I don't know if it is formally valid but some people say 'ZSRR-u'. And about examples mentioned above (USA, UK & IR), those abbrevations aren't Polish and that's what makes the difference. The good example to explain it could be University of Economy in Cracow, the Polish abbrevation is UEK. People often use the 'UEK-u' form, e. g. 'studiuję na UEK-u)'.


----------



## BezierCurve

There is just a tiny difference in gender when it comes to USA in colloquial speech. I heard some people treat it as female (due to the -A ending).


----------



## Thomas1

> *PRL* [_wym._ pe-er-*el*] _ż ndm a. m I_, _DMs._PRL-u, _N._ PRL-em, _rzad._ _m_ _ndm_ «Polska Rzeczpospolita Ludowa»: PRL miała (miał) w godle orła bez korony. Przez wiele lat był ambasadorem w PRL (w PRL-u).
> _Nowy słownik poprawnej polszczyzny PWN_ © Wydawnictwo Naukowe PWN SA


PRL changes its grammatical gender depending on whether you decline the acronym or not. 

As to weather its whether it's declinable or not, I think that today there is hardly anyone who would object to its being declined (to my experience it would be the opposite for ZSRR if we're talking about regular usage). However, I wouldn't be surprised if at the beginning of its use it wasn't.
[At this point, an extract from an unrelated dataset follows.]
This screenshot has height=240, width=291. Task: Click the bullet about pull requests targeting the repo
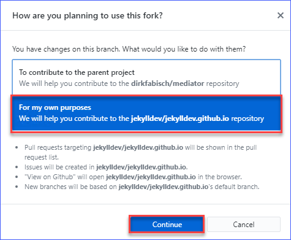click(x=140, y=152)
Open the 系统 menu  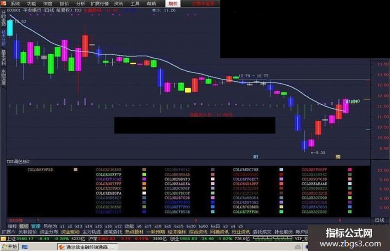coord(15,3)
PS: Bezier, congrats on your first kilopost. 
PS2: Hidek, welcome to the forums.


----------



## NotNow

Thomas1 said:


> As to weather its declinable or not,



This is a language forum, so let's not discuss the weather.


----------



## majlo

Heh, that's a good one. I didn't even notice it.


----------



## dreamlike

This went unnoticed for me, too. Might have something to do with our brain reading text as a whole, paying little attention to particular words


----------



## majlo

Auallcty, you mhigt be rhigt, daemrlkie.


----------



## dreamlike

Taht was one hlel of an asnewr, mjlao. It mdae me simle!


----------



## Thomas1

Weather apart... 
Something interesting I've just found: 


> Odmiana O włączeniu poszczególnych skrótowców do odpowiedniej deklinacji decyduje ich wymowa, a mianowicie:
> 1. Zakończenie spółgłoskowe (SPATiF, KPN, UPR, NOT) przesądza o odmianie skrótowca według wzoru rzeczownikowego męskiego nieżywotnego; wybór deklinacji miękkotematowej lub twardotematowej, a także stosowanie wymian spółgłoskowych i samogłoskowych regulują te same zasady, co przy odmianie rzeczowników pospolitych; niektórych skrótowców nie odmieniamy w ogóle, np. ZSRR; mówimy: [rozpad zet-es-er-er], nie: *[zet-es-er-er-u];
> 2. Zakończenie w wymowie na -e, -i, -o, -u (KGB, PC, EWG, PWST, WSP, PTE, WSI, PKO, PZU) oraz akcentowane -a (SGH, PTTK) przesądza o nieodmienności;
> 3. Zakończenie w wymowie na -a nie akcentowane decyduje o odmianie według modelu rzeczownikowego żeńskiego (DESA, POLFA, YMCA)
> _Nowy słownik poprawnej polszczyzny PWN_ © Wydawnictwo Naukowe PWN SA


In some cases practical usage doesn't comply with the rules. For instance: 'Studiuje na SGH-u.' People use it all the time, the accent falls on a different syllable, of course, i.e. on the penultimate (es*gie*hu). However, it does sound more colloquial than 'Studiuje na SGH.'.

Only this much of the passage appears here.